Error "cannot convert float NaN to integer" when training (fit) an Isolation Forest model #1138

edr1 · 2024-01-26T08:57:43Z

edr1
Jan 26, 2024

Hi,
When training the Isolation Forest model using the VerticaPy library version 1.0.1, the error "cannot convert float NaN to integer" appears even though the 4 columns of my dataframe used for training do 'not' contain any NULL or NaN values. I confirmed this using the 'zeroifnull' function and store the dataframe into a Vertica table to verify the 4 columns do 'not' have NULL or NaN values.

After doing some tests, I noticed that the ocurrence of this issue depends on the positioning of the columns in the list passed as the 'X' parameter to the 'fit' function. This is weird because all 4 columns have the same Numeric data type but when column 'recurrencia_solicita_norm' is the first element in the list passed as the X parameter in fit function, this error does not occur, however, when this column is the last element in the list, this error appears.

The erro trace follows below:

print(PROPERTIES['COLUMNAS_MODELO_1'])
['frecuencia_1d_norm', 'frecuencia_1s_norm', 'frecuencia_1m_norm', 'recurrencia_solicita_norm']

ValueError Traceback (most recent call last)
Cell In[186], line 11
9 #model_if = IsolationForest(name=PROPERTIES['MODELO_ANOMALIAS_1'],overwrite_model=True,n_estimators=100,max_depth=10,nbins=32,sample=0.632,col_sample_by_tree=0.8)
10 model_if.drop()
---> 11 model_if.fit(input_relation=vdf_vpy_pcX_max, X=PROPERTIES['COLUMNAS_MODELO_1'])
12 model_if.predict(vdf_vpy_pcX_max, X=PROPERTIES['COLUMNAS_MODELO_1'], name='is_anomaly', contamination=0.9, inplace=True)
13 model_if.decision_function(vdf_vpy_pcX_max, X=PROPERTIES['COLUMNAS_MODELO_1'], name='anomaly_score', inplace=True)

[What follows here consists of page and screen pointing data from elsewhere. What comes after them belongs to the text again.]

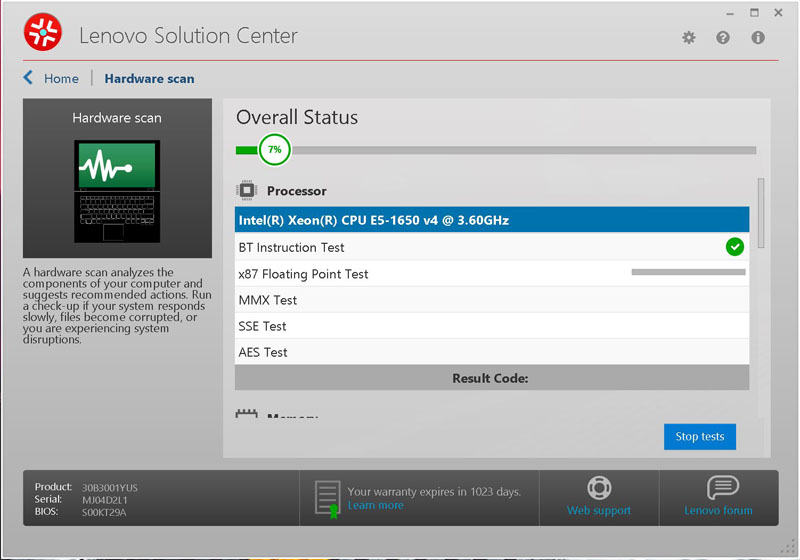Click the information icon in the header
Viewport: 800px width, 560px height.
(x=758, y=37)
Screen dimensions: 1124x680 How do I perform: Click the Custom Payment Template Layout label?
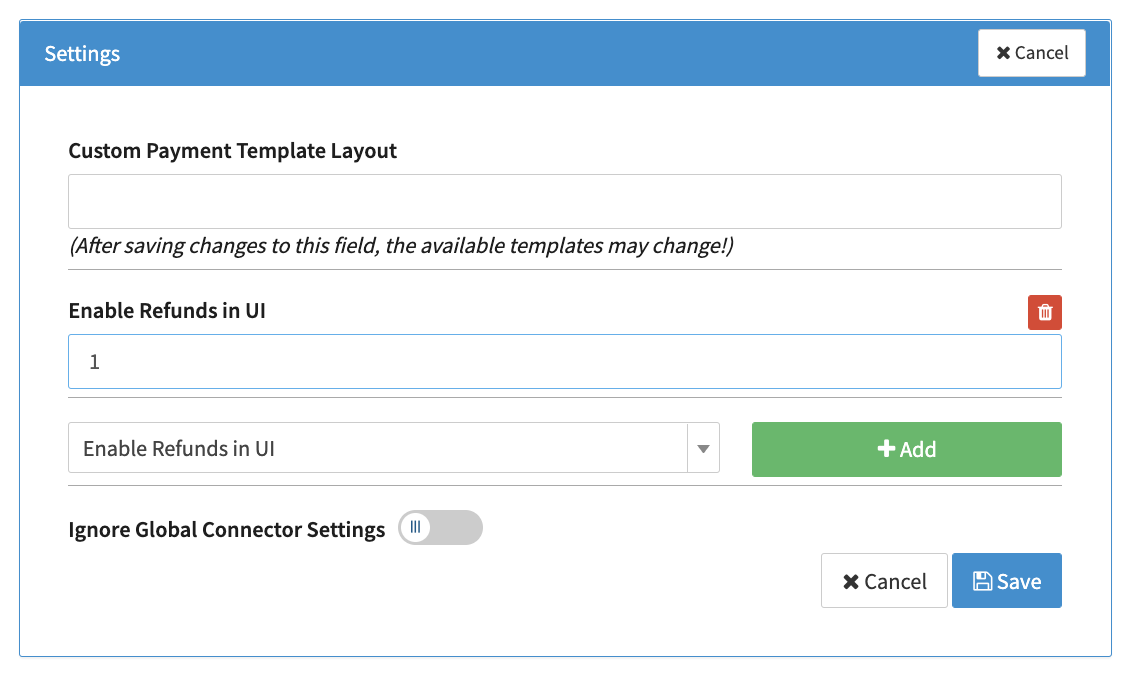point(232,151)
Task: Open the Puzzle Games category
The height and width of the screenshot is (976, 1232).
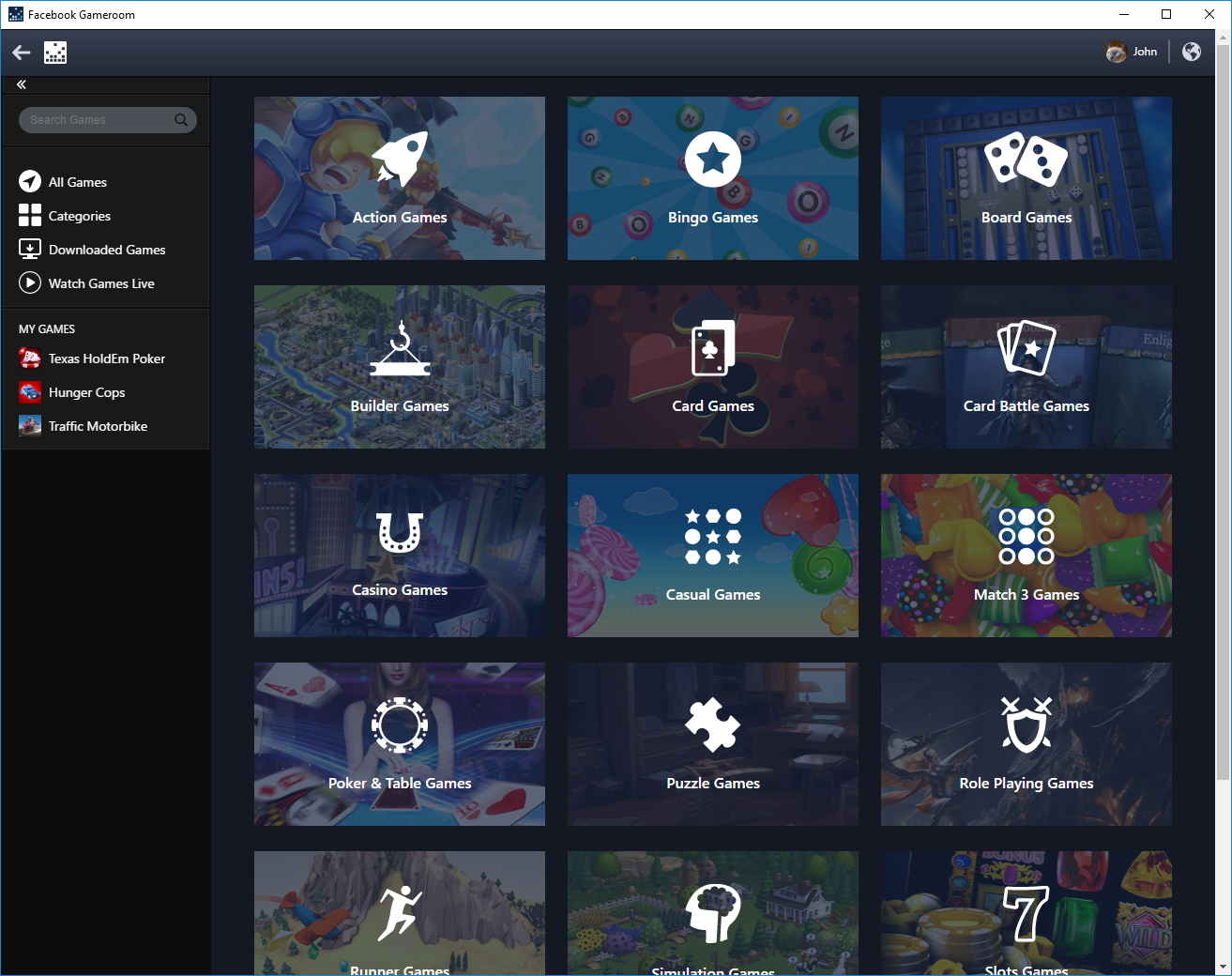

File ~/verticapyenv/lib/python3.11/site-packages/verticapy/machine_learning/vertica/base.py:7980, in Unsupervised.fit(self, input_relation, X, return_report)
7976 if "init_method" in parameters and not (
7977 isinstance(parameters["init_method"], str)
7978 ):
7979 drop(name_init, method="table")
-> 7980 self._compute_attributes()
7981 if self._is_native:
7982 report = self.summarize()

File ~/verticapyenv/lib/python3.11/site-packages/verticapy/machine_learning/vertica/ensemble.py:4235, in IsolationForest.compute_attributes(self)
4233 trees = []
4234 for i in range(self.n_estimators):
-> 4235 tree = self.compute_trees_arrays(
4236 self.get_tree(i),
4237 self.X,
4238 )
4239 tree_d = {
4240 "children_left": tree[0],
4241 "children_right": tree[1],
(...)
4245 "psy": self.psy,
4246 }
4247 for idx in range(len(tree[5])):

File ~/verticapyenv/lib/python3.11/site-packages/verticapy/machine_learning/vertica/base.py:2487, in Tree._compute_trees_arrays(self, tree, X, return_probability)
2482 for i in range(n):
2483 if not isinstance(tree.values["leaf_path_length"][i], NoneType):
2484 tree.values["prediction"] += [
2485 [
2486 int(float(tree.values["leaf_path_length"][i])),
-> 2487 int(float(tree.values["training_row_count"][i])),
2488 ]
2489 ]
2490 else:
2491 tree.values["prediction"] += [None]

ValueError: cannot convert float NaN to integer

Answered by mail4umar

Feb 2, 2024

Thank you so much for reporting this. We have investigated this issue and found out that there is a minor bug at the Vertica Server side. We will fix it on priority.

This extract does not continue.